After her return Isabel was living at 90 Fenwick Street, North Carlton, with her mother Catherine, sister Ellen, a tailoress, and brother Joseph, a butcher and returned soldier whose story also appears on this page. In 1920 she married William Hayden Prime at the Erskine Presbyterian Church, then on the corner of Rathdowne and Grattan Streets, Carlton. The marriage notice in The Argus noted "Both late AIF". William Prime (Service Number 14419) had enlisted as a driver mechanic in February 1916 when he was 22 years eight months old. He embarked in June 1916 and by the end of that year was in France, attached to the 76th Field Ambulance. He was hospitalised briefly with scabies in March 1917, but otherwise appears to have survived physically unscathed. He was promoted several times and in June 1919 returned to England as Corporal Prime. He travelled home on the Suevic, disembarking in September and was discharged in October. He and Isabel were married four months later. Had they been engaged before the war? (Perhaps unlikely, given that she was eight years older than him.) Had they met in the appalling conditions of wartime France, where their experiences as nurse in a Casualty Clearing Station and ambulance driver created a strong bond?

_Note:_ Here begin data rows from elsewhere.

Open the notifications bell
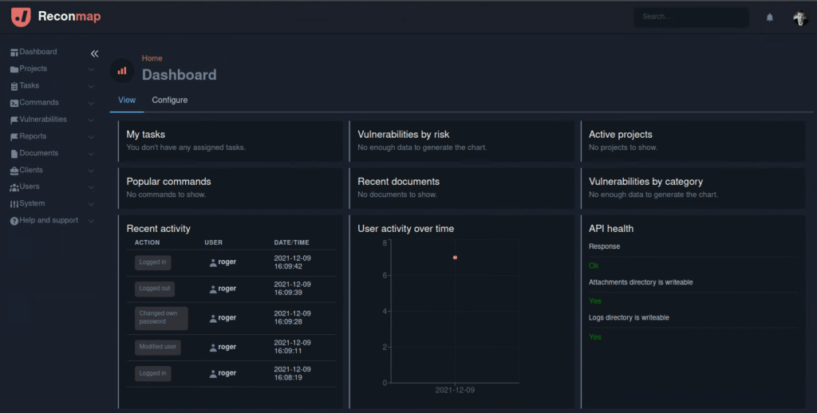Image resolution: width=817 pixels, height=413 pixels. pyautogui.click(x=770, y=18)
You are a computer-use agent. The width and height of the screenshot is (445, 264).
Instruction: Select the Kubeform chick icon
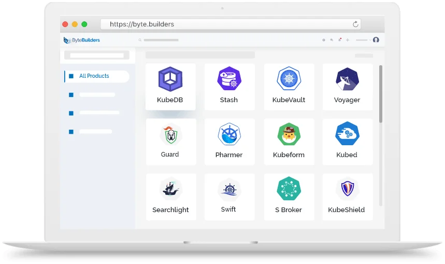[x=289, y=134]
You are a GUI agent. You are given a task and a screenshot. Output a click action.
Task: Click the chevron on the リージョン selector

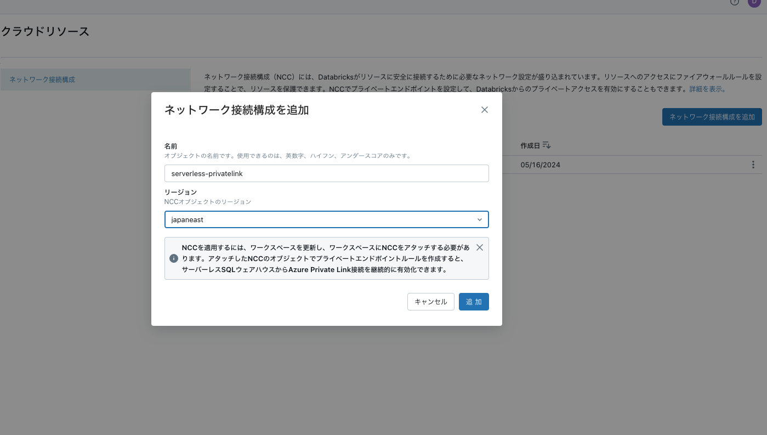click(x=480, y=219)
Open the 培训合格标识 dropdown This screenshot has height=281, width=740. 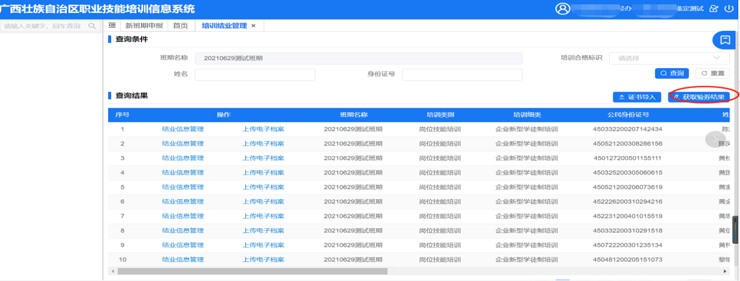tap(668, 58)
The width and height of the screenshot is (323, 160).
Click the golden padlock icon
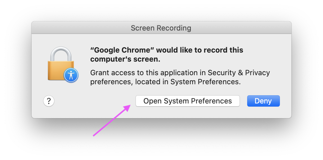[x=61, y=64]
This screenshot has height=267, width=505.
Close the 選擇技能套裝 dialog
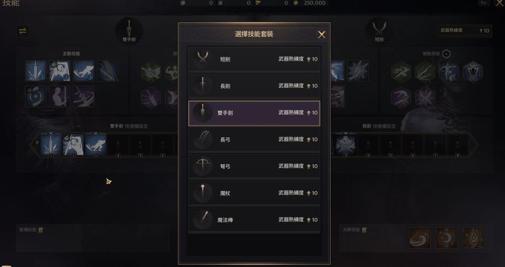322,34

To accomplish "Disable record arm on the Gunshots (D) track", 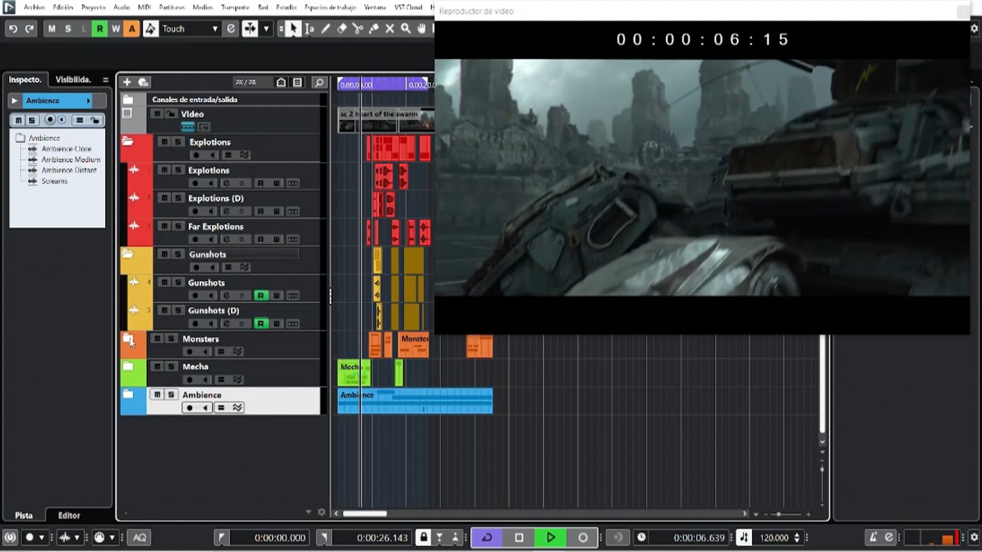I will (261, 324).
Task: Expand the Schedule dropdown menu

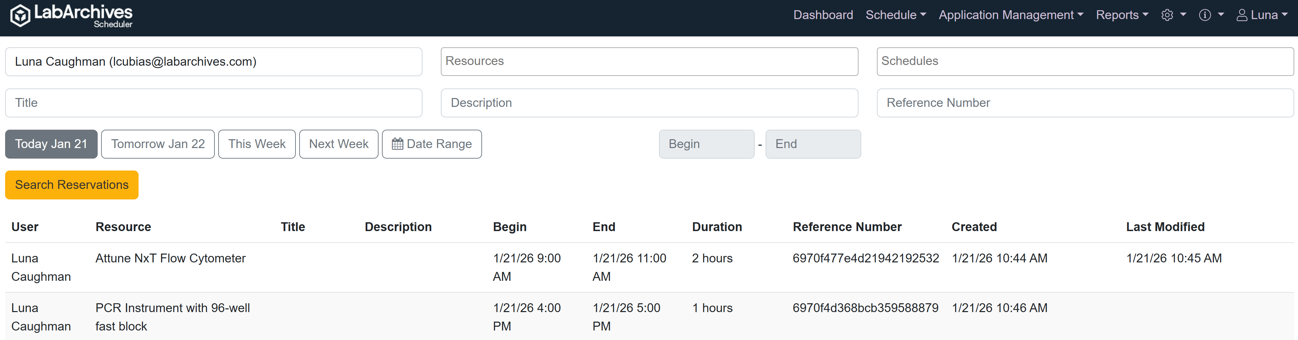Action: (895, 15)
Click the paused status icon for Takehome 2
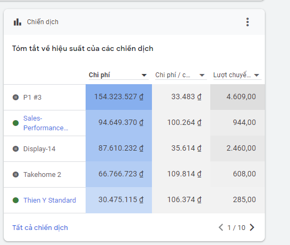This screenshot has height=245, width=290. click(x=16, y=174)
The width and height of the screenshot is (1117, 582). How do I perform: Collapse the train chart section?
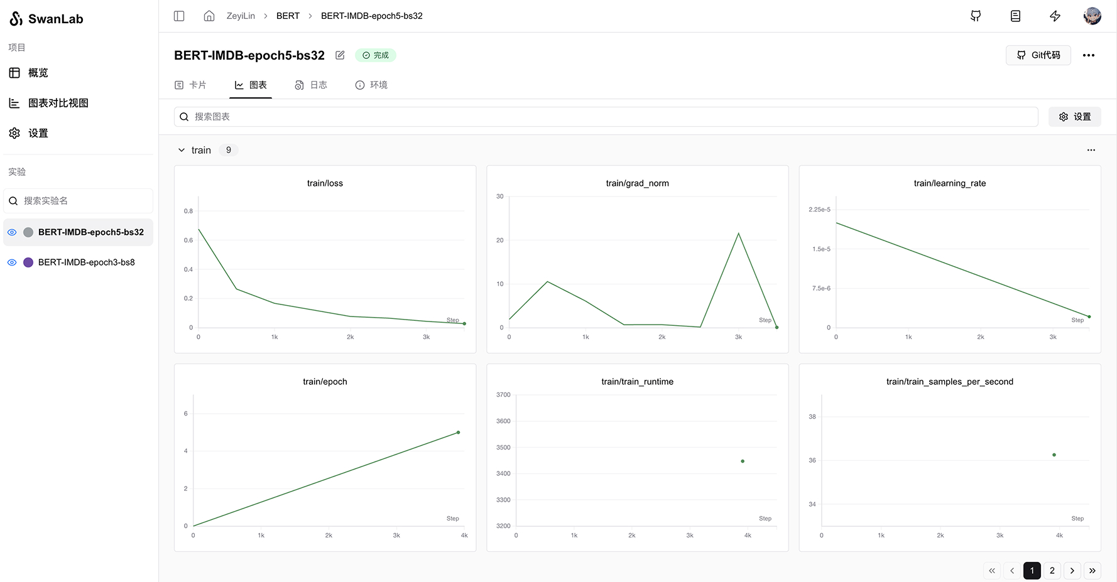[182, 150]
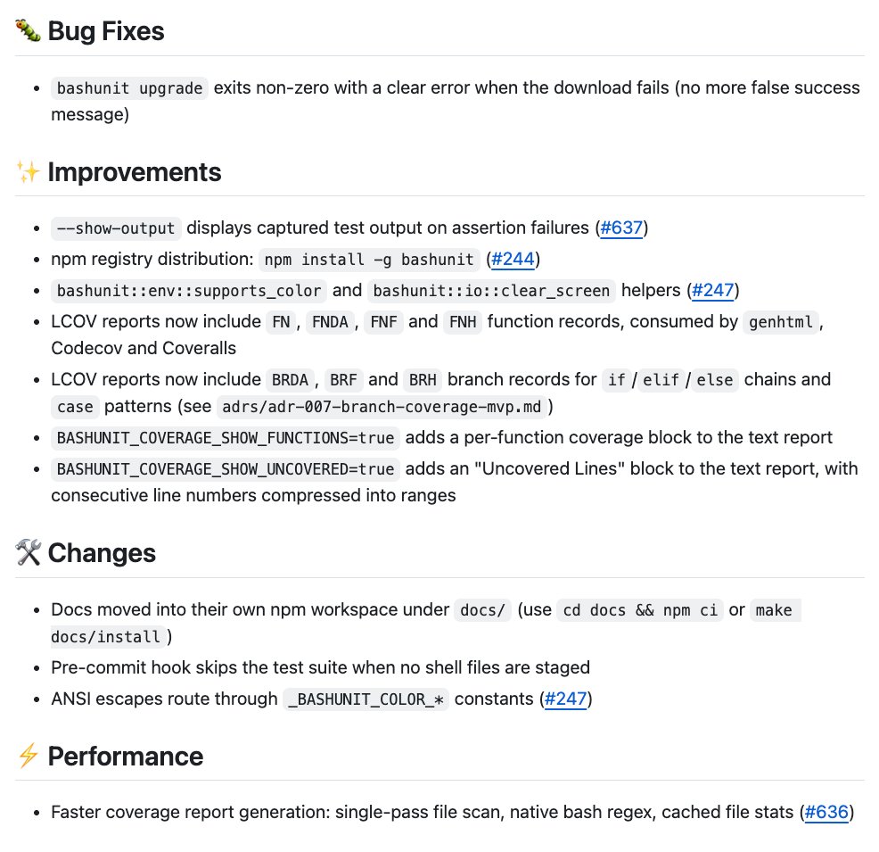Click the Performance heading

[126, 756]
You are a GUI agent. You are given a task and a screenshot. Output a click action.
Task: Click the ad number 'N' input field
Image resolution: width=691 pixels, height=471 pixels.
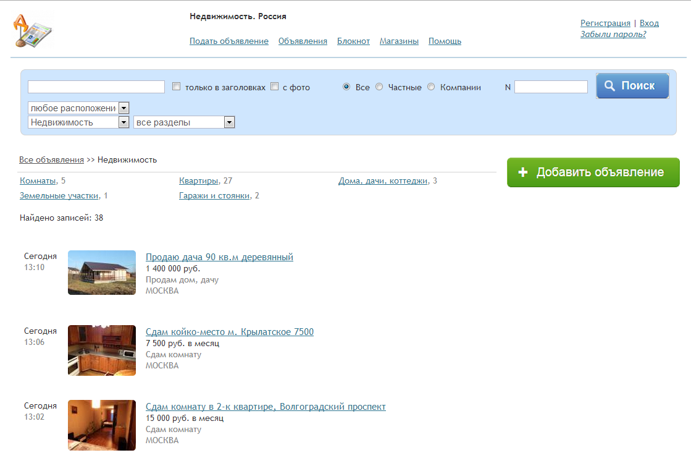click(551, 87)
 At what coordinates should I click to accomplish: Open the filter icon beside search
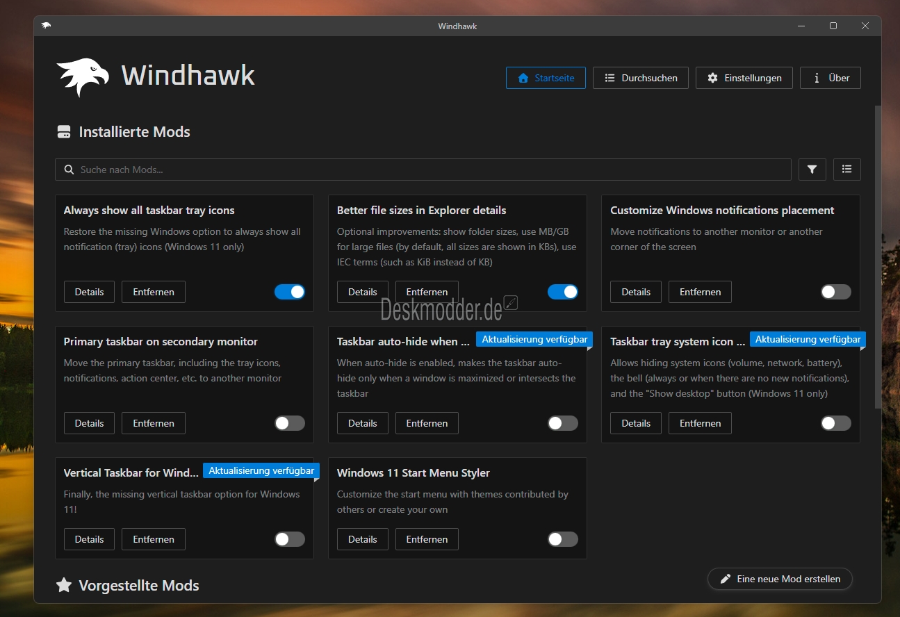pos(812,170)
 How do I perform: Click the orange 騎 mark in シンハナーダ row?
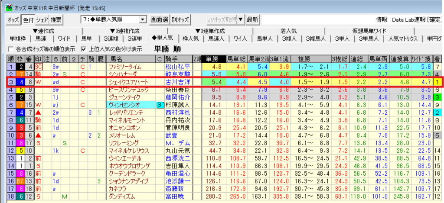[38, 74]
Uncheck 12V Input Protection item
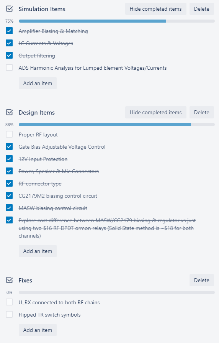 pos(9,159)
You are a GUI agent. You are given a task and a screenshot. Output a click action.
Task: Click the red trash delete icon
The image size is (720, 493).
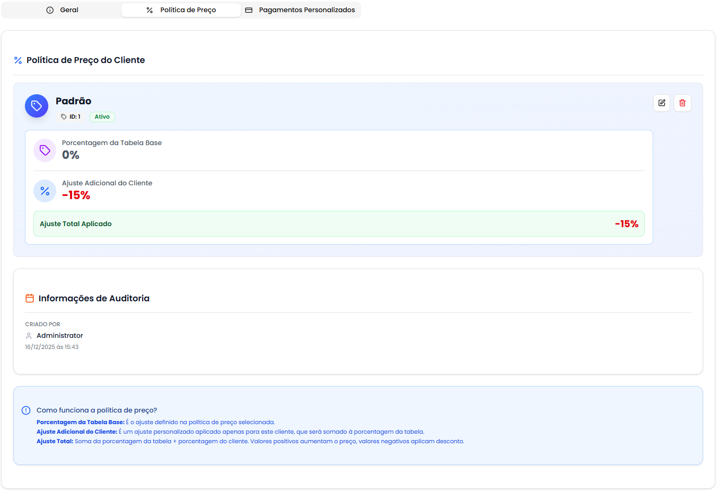tap(682, 103)
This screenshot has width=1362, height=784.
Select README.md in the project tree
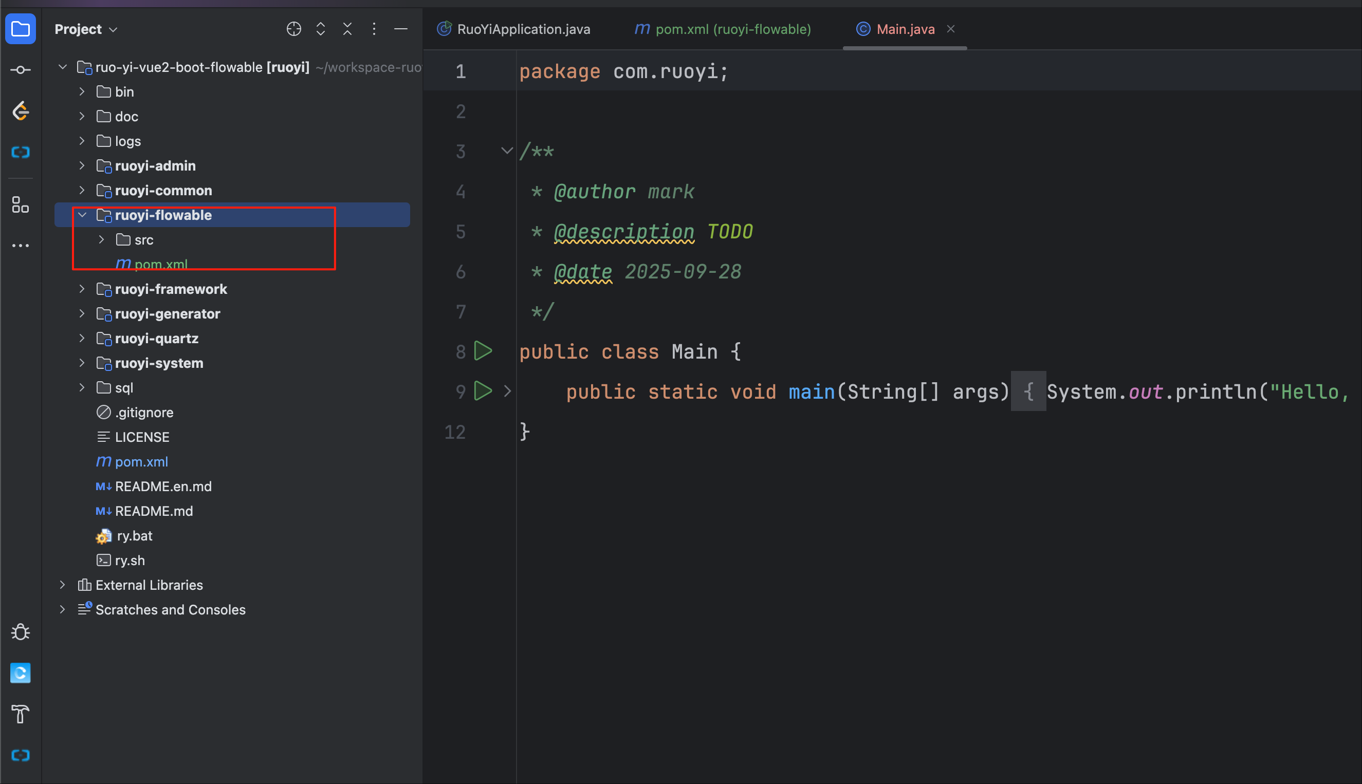(153, 511)
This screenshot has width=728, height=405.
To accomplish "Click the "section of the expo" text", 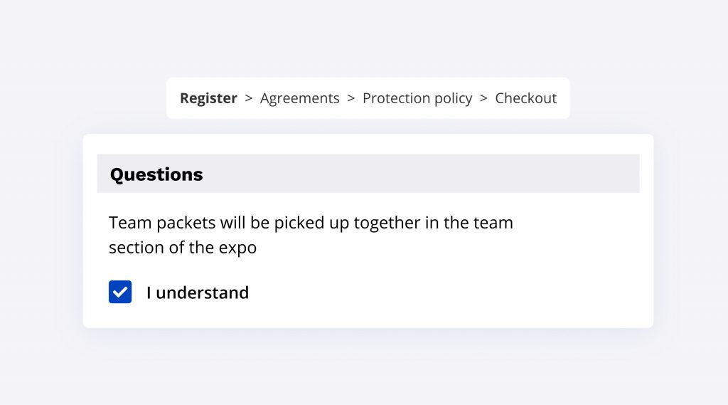I will (183, 248).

A year after their marriage a son, Roland George, was born and again the notice in The Argus described the parents as "both late AIF". A second son was born in 1922 but lived only two days. Isabel lived to be 68, dying in 1953. For some time she and her husband had apparently been living in the Manchester Unity building in Swanston Street, perhaps in accommodation related to his employment as "superintendent". Her death notice refers to her son, her daughter-in-law and three grandchildren concluding "Late AANS 1st AIF". Her service was still obviously a source of great pride to her and to her family. Hayden, as his family called him, died in 1963.